In the case of custom duties, often, tariff rates of duty are kept high for protective reasons. The objective is not to provide concession, but simply to enable increasing the rate when needed for protective reasons. Relieving domestic taxes on exports is a practice followed in every country for reasons of competitiveness and, therefore, these cannot be called concessions.

There are some exemptions which do not enter into the value of the tax base at all and they are simply ignored in the way tax expenditures are estimated. The small scale industry exemption in the case of excise duty is a case in point.

Surely, presenting the estimate tax expenditures as a part of the Budget is a welcome initiative, but it is necessary to improve the methodology to get more robust estimates. The Department of Revenue could do well to collaborate with specialised research institutions in improving the methodology or provide access to data to such agencies by blocking out the names of individual firms to improve the quality of the estimate.

The most undesirable consequence of tax incentives is the unintended distortions in resource allocation they create. Although the Statement of Revenue Foregone in the 2010-11 Budget states, "...the basic issue is not one of tax policy but of efficiency and transparency", severe distortions caused by tax concessions bring down the overall growth of the economy.

Attempts to promote the small scale sector only result in the splitting of firms to operate at less than optimal levels, and there is no evidence that the modern small scale sector is labour-intensive.

Area-based exemptions drive out industries from areas with comparative advantage. The proliferation of tax concessions erodes the tax base necessitating higher nominal tax rate which causes greater distortions.

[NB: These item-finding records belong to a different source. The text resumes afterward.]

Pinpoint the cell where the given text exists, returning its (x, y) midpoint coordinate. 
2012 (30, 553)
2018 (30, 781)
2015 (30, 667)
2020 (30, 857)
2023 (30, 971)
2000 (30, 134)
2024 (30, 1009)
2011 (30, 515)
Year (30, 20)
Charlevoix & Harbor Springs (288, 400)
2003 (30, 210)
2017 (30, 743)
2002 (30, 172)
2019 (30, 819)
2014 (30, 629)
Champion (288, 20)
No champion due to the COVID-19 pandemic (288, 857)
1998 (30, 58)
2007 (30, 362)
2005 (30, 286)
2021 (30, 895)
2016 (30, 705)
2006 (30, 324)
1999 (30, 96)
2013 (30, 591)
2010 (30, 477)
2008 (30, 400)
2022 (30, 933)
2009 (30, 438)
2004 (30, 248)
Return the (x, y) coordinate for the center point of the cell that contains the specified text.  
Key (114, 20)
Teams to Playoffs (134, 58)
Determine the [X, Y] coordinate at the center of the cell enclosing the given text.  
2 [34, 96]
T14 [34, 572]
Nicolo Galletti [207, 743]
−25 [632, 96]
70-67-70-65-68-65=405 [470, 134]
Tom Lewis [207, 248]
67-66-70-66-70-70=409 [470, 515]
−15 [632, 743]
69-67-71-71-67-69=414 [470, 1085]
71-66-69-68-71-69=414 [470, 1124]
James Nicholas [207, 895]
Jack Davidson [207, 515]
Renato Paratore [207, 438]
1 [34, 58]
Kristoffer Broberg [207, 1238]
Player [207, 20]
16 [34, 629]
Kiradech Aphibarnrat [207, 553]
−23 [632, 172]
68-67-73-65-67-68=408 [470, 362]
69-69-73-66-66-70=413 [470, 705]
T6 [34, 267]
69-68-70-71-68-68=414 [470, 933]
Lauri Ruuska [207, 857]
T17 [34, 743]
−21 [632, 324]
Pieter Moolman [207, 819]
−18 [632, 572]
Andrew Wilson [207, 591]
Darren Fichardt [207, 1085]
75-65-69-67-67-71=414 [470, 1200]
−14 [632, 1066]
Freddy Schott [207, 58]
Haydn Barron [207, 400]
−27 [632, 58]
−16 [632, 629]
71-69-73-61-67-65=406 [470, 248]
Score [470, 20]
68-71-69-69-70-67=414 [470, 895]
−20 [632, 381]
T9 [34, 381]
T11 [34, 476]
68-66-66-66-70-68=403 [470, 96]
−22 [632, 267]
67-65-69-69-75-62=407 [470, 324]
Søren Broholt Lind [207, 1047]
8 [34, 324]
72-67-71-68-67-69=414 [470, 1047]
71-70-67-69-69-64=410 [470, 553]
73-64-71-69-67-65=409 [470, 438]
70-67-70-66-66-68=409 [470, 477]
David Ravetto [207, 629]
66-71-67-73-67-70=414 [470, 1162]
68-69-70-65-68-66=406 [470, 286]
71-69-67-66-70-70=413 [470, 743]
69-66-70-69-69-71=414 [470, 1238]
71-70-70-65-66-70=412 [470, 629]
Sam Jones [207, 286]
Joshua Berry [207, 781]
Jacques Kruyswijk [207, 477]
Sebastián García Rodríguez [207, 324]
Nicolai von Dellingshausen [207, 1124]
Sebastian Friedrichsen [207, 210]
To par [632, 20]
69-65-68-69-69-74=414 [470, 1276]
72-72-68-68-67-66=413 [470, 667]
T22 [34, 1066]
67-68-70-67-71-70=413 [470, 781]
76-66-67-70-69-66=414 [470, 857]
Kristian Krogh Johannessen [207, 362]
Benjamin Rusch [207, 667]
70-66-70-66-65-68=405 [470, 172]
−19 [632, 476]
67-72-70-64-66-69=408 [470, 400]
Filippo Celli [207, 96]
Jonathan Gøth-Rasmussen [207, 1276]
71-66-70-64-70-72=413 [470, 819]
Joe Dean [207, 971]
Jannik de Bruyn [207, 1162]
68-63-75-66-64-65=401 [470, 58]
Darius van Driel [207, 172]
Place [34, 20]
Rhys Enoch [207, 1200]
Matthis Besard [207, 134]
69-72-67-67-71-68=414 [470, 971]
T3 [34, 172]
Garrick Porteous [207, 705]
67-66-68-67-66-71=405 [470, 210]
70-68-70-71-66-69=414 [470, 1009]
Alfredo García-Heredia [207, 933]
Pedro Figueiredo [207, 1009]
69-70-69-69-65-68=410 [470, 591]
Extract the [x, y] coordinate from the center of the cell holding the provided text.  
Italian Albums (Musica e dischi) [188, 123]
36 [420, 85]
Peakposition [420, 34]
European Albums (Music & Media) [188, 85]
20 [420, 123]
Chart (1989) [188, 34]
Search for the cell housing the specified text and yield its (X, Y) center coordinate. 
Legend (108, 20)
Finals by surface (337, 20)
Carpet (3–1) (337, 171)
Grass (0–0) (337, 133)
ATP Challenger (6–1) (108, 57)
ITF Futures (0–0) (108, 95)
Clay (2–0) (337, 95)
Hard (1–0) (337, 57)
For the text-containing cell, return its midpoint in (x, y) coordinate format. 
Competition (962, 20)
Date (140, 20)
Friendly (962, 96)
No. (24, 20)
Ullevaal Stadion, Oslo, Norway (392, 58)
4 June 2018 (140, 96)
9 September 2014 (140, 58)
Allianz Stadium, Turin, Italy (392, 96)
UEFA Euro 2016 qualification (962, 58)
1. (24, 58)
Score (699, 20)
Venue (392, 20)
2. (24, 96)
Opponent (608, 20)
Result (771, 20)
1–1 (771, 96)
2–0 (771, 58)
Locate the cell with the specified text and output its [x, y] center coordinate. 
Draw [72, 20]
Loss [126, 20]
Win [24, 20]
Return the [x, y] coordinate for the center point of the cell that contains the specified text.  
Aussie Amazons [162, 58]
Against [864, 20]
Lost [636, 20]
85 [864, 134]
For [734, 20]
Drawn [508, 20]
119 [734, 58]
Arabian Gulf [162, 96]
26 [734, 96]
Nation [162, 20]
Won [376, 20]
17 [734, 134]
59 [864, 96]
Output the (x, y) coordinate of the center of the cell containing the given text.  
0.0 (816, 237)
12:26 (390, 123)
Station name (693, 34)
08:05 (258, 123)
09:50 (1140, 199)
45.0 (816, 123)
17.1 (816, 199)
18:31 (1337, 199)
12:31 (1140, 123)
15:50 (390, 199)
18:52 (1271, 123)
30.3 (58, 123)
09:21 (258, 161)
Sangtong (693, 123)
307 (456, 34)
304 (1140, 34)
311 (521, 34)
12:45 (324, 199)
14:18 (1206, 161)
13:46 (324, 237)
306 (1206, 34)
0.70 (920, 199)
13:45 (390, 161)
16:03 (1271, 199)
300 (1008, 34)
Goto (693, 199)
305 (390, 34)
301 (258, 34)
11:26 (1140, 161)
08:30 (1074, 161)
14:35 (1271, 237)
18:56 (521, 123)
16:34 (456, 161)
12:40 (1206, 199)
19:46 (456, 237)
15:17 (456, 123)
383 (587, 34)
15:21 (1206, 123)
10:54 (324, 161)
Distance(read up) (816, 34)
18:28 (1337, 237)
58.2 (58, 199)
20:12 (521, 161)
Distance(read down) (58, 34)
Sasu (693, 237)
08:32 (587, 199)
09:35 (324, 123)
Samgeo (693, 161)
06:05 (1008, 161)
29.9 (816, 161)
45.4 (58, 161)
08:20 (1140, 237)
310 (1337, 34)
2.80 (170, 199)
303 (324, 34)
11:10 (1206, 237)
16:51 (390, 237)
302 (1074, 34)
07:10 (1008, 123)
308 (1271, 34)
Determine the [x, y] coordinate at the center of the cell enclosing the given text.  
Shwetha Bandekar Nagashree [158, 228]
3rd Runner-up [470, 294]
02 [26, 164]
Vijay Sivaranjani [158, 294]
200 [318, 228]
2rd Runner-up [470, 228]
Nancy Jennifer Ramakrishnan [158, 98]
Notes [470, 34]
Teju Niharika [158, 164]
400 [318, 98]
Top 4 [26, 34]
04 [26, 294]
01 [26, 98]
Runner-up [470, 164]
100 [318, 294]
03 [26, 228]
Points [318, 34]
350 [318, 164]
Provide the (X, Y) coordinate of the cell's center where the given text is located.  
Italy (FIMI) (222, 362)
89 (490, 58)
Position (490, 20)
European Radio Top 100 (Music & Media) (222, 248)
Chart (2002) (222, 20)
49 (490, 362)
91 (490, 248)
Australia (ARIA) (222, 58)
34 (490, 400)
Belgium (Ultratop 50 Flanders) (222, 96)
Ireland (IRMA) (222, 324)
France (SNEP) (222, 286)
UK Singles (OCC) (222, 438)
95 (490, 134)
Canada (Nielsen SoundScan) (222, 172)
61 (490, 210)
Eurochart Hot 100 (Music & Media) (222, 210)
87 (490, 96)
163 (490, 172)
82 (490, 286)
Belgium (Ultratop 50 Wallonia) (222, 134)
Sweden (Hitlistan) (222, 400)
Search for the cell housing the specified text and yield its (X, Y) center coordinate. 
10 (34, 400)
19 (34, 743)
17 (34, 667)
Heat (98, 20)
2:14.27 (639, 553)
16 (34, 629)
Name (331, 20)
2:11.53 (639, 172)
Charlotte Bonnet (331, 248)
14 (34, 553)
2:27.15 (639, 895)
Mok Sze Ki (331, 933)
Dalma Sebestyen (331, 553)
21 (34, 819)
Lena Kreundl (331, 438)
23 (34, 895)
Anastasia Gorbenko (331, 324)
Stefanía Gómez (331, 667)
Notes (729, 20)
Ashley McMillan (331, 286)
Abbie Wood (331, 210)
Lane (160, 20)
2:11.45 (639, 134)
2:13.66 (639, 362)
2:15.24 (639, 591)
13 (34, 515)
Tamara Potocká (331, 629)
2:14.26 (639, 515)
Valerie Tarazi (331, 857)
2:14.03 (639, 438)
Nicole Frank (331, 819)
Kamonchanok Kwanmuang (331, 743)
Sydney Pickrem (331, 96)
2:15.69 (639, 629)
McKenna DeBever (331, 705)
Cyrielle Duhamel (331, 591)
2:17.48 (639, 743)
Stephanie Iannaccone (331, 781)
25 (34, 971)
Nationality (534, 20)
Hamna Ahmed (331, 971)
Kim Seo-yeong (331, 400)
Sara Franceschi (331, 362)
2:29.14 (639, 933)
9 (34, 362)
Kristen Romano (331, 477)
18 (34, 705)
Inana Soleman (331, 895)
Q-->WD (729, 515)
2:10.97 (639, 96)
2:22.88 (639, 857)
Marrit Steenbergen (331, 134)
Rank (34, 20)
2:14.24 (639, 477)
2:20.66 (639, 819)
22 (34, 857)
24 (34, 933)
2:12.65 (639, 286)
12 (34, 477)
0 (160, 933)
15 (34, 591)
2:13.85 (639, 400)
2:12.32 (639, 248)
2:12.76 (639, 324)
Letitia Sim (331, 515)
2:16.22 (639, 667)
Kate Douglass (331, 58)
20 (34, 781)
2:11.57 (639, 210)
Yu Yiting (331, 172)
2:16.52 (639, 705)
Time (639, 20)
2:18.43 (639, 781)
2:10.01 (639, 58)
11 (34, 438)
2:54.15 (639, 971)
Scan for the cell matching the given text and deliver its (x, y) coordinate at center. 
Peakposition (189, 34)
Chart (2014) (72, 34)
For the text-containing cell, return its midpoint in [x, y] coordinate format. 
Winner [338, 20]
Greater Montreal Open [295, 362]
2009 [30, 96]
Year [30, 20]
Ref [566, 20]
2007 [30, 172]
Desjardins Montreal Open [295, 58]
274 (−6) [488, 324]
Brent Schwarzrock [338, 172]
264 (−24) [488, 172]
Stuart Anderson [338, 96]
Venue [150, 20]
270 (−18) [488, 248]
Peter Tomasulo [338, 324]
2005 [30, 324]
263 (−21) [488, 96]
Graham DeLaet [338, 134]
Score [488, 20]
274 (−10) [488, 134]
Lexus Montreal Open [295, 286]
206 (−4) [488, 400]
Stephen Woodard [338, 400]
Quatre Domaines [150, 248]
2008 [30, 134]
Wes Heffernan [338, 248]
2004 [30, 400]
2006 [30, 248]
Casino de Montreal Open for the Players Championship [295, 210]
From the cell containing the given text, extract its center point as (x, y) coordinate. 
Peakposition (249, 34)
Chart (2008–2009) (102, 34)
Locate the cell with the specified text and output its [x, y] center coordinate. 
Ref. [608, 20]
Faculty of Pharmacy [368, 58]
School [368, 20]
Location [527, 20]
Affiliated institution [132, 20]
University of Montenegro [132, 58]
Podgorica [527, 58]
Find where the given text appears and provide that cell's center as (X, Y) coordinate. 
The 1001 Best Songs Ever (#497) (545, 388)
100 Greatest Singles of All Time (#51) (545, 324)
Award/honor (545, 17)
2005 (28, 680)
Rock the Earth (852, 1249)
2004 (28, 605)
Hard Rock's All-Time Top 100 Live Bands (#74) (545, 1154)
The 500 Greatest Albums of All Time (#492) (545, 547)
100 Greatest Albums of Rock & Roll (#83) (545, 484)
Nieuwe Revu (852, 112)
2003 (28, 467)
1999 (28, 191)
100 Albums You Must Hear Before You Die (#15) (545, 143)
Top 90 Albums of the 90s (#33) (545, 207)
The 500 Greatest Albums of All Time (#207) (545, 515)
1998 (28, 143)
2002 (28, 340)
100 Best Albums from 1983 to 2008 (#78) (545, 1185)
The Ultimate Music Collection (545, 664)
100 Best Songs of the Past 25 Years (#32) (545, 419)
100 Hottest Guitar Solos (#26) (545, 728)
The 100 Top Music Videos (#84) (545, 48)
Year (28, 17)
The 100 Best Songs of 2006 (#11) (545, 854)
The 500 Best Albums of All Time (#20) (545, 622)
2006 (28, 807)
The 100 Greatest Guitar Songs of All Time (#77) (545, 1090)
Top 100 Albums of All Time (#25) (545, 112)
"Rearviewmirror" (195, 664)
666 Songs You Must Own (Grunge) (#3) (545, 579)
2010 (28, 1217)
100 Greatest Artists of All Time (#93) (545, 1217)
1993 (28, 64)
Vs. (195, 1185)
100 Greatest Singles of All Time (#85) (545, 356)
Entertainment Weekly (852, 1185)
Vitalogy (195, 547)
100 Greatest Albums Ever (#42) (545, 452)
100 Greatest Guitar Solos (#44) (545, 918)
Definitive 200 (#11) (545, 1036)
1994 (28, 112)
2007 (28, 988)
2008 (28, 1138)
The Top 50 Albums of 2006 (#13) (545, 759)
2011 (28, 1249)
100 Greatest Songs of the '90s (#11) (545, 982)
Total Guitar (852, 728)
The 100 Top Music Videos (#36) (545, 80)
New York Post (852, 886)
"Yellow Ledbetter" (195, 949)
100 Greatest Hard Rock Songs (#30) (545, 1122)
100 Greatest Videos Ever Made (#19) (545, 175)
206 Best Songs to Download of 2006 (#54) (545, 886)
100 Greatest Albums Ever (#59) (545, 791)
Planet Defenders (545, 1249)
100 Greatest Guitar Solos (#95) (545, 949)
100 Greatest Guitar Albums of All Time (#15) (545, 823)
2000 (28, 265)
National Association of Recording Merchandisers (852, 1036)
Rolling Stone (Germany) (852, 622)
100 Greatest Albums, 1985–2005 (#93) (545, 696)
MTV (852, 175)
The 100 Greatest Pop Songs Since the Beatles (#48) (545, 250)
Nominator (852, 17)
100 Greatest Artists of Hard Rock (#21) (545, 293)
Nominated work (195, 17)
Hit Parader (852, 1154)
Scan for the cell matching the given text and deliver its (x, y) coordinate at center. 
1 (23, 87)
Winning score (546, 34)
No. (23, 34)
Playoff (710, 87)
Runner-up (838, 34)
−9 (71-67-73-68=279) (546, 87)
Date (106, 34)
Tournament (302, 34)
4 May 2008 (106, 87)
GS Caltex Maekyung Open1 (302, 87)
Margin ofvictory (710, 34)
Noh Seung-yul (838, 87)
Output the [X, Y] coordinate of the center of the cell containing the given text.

The lower tax rates to recover the same amount of revenue in the absence of tax preferences would contribute to better and less distorted structure of incentives.

Rationalising tax exemptions and preferences is a priority area of reform. In order to minimise the influence of special interest groups in proliferating incentives, it is important to educate the public and the policy-makers and present least-cost reform options, and this can be done only when scientific analyses of tax incentives and robust estimates of tax expenditures are presented.

The author is director, NIPFP. The views expressed are personal.